Atom = Union[Var, Literal]

class Primitive:
  name: str
  multiple_results = False  # set for multi-output primitives
  call_primitive = False    # set for call primitives processed in final style
  map_primitive = False     # set for map primitives processed in final style

  def __init__(self, name: str):
    self.name = name

  def __repr__(self):
    return '{}'.format(self.name)


  def bind(self, *args, **params):
    assert skip_checks or all(isinstance(arg, Tracer)
                              or valid_jaxtype(arg) for arg in args), args
    top_trace = find_top_trace(args)
    tracers = map(top_trace.full_raise, args)
    out = top_trace.process_primitive(self, tracers, params)
    return map(full_lower, out) if self.multiple_results else full_lower(out)

  def def_impl(self, impl):
    self.impl = impl
    return impl

  def def_abstract_eval(self, abstract_eval):
    self.abstract_eval = abstract_eval
    return abstract_eval

  def def_custom_bind(self, bind):
    self.bind = bind
    return bind

  def impl(self, *args, **params):
    raise NotImplementedError("Evaluation rule for '{}' not implemented"
                              .format(self.name))

  def abstract_eval(self, *args, **params):
    raise NotImplementedError("Abstract evaluation for '{}' not implemented"
                              .format(self.name))

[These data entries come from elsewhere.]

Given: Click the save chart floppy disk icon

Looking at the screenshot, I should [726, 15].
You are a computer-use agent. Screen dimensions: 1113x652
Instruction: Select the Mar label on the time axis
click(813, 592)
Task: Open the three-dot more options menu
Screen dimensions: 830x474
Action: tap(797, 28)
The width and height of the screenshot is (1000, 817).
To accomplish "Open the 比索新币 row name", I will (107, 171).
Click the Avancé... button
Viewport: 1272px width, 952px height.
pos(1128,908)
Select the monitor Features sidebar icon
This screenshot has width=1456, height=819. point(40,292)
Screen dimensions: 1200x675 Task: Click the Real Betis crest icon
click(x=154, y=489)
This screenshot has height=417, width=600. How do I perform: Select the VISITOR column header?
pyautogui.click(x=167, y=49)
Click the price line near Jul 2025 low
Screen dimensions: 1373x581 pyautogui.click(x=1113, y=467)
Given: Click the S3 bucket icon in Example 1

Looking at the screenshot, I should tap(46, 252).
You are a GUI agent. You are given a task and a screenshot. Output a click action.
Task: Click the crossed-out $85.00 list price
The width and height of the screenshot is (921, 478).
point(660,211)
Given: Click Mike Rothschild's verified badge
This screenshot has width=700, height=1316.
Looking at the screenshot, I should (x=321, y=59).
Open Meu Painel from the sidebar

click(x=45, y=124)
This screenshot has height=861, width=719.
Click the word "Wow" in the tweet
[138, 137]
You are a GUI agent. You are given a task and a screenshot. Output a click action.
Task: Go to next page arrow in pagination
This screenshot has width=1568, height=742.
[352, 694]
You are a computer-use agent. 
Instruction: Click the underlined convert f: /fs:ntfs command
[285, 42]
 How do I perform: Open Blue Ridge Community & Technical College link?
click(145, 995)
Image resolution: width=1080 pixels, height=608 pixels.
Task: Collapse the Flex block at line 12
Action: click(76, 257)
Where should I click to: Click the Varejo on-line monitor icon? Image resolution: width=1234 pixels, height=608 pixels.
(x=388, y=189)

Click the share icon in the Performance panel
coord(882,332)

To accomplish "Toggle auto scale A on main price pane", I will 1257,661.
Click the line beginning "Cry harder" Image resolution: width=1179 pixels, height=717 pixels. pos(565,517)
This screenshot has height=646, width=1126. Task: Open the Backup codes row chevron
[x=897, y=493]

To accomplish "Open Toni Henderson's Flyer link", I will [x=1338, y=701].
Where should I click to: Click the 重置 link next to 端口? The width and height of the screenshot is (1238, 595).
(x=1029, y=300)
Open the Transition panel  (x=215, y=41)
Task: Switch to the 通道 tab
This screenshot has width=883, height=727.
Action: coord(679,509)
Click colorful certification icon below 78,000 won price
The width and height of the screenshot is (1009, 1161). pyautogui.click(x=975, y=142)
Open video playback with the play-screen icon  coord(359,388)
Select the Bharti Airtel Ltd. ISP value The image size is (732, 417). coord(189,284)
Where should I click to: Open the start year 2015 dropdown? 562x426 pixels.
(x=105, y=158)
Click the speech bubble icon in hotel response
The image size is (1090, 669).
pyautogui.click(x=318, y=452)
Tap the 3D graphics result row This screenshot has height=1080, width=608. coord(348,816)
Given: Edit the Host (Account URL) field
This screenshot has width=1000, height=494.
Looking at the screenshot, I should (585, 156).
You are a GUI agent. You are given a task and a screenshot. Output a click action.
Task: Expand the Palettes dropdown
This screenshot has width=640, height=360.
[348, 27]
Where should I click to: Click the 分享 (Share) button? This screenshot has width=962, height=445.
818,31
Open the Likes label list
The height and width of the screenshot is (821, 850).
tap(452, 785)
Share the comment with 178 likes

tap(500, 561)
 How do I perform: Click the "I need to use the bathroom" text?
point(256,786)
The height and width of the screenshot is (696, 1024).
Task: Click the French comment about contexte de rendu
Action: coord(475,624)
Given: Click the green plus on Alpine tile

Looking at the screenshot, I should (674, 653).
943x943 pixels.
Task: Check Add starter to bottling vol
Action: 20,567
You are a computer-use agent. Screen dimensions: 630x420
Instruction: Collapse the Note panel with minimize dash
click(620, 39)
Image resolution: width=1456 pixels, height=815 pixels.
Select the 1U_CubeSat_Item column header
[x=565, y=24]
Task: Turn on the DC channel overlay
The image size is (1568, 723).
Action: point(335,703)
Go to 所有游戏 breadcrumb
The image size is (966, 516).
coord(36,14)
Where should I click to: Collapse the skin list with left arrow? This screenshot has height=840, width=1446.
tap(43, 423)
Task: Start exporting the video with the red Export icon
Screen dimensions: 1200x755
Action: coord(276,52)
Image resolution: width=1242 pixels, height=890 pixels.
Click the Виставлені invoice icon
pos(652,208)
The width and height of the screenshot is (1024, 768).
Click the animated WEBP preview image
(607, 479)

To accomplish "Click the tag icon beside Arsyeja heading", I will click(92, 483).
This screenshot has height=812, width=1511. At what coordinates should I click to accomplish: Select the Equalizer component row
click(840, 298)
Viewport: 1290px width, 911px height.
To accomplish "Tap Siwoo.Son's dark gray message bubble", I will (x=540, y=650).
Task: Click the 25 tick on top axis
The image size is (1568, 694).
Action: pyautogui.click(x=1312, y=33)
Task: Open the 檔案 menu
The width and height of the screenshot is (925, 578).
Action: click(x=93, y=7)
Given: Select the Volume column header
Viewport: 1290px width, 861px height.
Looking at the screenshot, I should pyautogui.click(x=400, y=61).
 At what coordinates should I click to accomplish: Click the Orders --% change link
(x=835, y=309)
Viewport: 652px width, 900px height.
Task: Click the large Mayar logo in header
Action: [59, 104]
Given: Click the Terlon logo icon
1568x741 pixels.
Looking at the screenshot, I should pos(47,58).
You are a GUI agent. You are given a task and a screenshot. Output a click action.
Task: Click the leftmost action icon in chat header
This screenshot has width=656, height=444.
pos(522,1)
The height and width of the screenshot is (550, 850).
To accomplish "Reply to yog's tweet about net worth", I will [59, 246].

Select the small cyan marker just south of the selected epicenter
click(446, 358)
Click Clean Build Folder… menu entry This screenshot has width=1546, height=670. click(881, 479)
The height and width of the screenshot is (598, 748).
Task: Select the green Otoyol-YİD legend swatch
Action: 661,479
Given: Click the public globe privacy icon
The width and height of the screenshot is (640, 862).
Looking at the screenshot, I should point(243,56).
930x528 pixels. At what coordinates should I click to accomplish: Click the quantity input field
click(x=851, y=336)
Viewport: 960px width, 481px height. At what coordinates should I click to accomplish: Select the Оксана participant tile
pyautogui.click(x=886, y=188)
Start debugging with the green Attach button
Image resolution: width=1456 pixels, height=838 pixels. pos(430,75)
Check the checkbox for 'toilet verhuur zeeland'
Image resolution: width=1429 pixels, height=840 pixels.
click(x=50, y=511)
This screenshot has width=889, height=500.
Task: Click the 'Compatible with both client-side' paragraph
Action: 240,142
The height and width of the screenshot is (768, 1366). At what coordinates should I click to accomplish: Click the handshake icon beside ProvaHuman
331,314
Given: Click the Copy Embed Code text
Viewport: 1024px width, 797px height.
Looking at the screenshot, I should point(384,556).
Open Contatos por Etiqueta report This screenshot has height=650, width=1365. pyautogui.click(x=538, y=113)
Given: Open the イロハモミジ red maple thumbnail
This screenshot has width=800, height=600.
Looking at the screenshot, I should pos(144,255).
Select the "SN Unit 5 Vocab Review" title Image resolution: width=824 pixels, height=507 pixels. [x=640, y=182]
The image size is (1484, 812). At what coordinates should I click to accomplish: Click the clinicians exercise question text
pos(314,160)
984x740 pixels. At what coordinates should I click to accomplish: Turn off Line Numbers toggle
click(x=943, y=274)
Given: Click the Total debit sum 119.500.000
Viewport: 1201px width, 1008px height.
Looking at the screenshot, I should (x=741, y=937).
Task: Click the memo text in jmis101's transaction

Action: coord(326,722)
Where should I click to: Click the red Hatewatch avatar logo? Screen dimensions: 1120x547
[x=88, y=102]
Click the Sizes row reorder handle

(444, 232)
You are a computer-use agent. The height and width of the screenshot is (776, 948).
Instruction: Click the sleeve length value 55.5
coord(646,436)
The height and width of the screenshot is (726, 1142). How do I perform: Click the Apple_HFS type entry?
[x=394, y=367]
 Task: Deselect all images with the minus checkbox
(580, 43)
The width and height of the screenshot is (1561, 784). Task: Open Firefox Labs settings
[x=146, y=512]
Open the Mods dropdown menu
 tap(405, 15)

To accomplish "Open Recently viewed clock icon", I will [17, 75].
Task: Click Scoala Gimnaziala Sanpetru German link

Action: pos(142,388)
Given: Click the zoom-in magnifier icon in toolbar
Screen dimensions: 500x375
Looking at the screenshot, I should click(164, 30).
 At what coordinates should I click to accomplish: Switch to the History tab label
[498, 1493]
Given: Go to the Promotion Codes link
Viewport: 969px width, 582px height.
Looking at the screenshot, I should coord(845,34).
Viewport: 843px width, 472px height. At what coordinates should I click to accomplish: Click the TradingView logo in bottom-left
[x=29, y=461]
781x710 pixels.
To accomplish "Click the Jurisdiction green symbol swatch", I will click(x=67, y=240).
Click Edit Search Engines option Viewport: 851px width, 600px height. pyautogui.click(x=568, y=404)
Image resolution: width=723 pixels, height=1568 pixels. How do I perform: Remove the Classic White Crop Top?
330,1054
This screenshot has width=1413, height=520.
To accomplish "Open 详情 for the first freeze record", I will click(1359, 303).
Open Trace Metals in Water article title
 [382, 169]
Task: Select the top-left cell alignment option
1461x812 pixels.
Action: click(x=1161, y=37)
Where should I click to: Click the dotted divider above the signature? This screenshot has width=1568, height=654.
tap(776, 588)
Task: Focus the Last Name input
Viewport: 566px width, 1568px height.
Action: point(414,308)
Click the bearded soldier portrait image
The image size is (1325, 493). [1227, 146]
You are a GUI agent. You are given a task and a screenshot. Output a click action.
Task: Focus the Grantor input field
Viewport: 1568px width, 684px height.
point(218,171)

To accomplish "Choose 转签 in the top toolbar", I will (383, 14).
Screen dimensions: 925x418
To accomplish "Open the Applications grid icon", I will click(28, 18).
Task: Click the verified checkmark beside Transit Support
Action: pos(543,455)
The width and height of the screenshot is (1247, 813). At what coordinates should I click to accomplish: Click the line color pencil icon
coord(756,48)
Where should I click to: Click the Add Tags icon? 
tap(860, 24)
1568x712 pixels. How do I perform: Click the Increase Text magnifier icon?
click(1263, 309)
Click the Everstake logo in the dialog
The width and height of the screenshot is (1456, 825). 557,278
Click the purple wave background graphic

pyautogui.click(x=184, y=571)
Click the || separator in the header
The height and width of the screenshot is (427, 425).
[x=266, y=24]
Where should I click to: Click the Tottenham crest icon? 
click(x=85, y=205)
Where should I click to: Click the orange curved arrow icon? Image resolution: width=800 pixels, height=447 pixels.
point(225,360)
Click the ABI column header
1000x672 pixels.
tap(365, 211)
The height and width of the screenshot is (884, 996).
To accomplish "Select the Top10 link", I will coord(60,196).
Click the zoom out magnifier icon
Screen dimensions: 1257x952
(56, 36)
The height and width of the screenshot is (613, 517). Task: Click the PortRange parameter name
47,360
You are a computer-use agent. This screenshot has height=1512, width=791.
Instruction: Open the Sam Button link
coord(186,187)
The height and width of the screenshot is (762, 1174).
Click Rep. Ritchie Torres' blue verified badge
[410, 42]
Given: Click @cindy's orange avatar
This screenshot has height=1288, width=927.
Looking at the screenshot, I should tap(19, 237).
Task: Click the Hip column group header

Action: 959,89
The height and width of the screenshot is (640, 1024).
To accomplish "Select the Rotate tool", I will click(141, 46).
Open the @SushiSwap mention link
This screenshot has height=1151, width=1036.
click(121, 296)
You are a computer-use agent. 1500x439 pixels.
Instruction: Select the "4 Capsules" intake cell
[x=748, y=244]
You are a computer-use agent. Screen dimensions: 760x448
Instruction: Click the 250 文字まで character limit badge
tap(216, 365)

# -------------------- lifting --------------------

# TODO(necula): this belongs next to pe.new_eqn_recipe, but is needed in
# core.py. Plan to move all these utilities to jaxpr.py.
def extract_call_jaxpr(
  primitive: Primitive,
  params: Dict[str, Any]) -> Tuple[Optional[Jaxpr], Dict[str, Any]]:
  """Extract the call primitive subjaxpr from the params.

  Returns the subjaxpr and the params without the "call_jaxpr" value. If this is
  not a call primitive then returns (None, params).
  """
  if not (primitive.call_primitive or primitive.map_primitive):
    return (None, params)
  else:
    assert "call_jaxpr" in params
    new_params = dict(params)
    del new_params["call_jaxpr"]
    return (params["call_jaxpr"], new_params)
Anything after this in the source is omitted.